1. Technical Analysis

- Traders use charts, technical indicators (like moving averages, RSI, etc.) to analyze past price trends and predict future movements. This relies on systematic methods and statistical models.


2. Fundamental Analysis

- This approach involves evaluating economic data, financial reports, and market news to determine the real value of an asset. Traders make decisions based on facts and analysis, not on chance.


3. Risk Management

- Traders adopt risk management strategies to minimize potential losses. This includes using stop-loss orders, diversifying portfolios, and calculating position sizes based on acceptable risk.


4. Trading Psychology

- Understanding market psychology and investor behavior is crucial. Traders must manage their emotions and avoid impulsive decisions, which requires discipline and strategy, rather than letting chance guide their actions.

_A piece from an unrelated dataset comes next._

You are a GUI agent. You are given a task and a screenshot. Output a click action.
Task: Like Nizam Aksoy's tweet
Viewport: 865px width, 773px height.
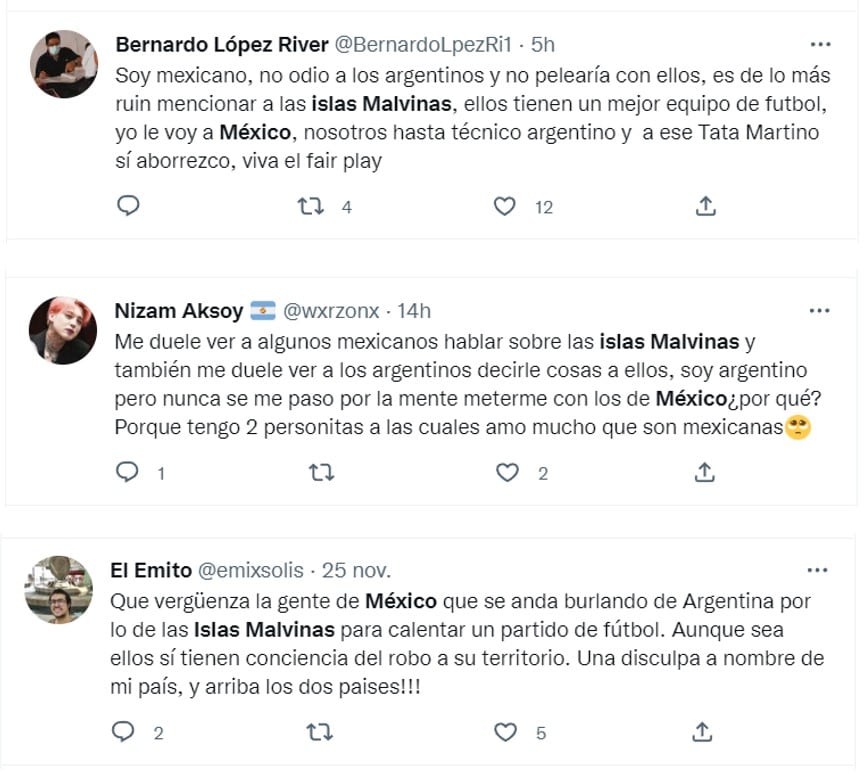(508, 471)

5. Backtesting and Strategies

- Before deploying a trading strategy, many traders test it on historical data (backtesting) to evaluate its performance. This shows that decisions are based on data and past results, not on luck.


6. Education and Training

- Many traders invest time and resources in their training. They take courses, read books, and attend seminars to acquire skills and knowledge, demonstrating that success in trading relies on learning and not on chance.

Conclusion

Trading is a complex activity that requires analytical skills, a good understanding of the markets, and rigorous discipline. Unlike a game of chance, where results are random, trading is based on analysis, strategies, and careful risk management.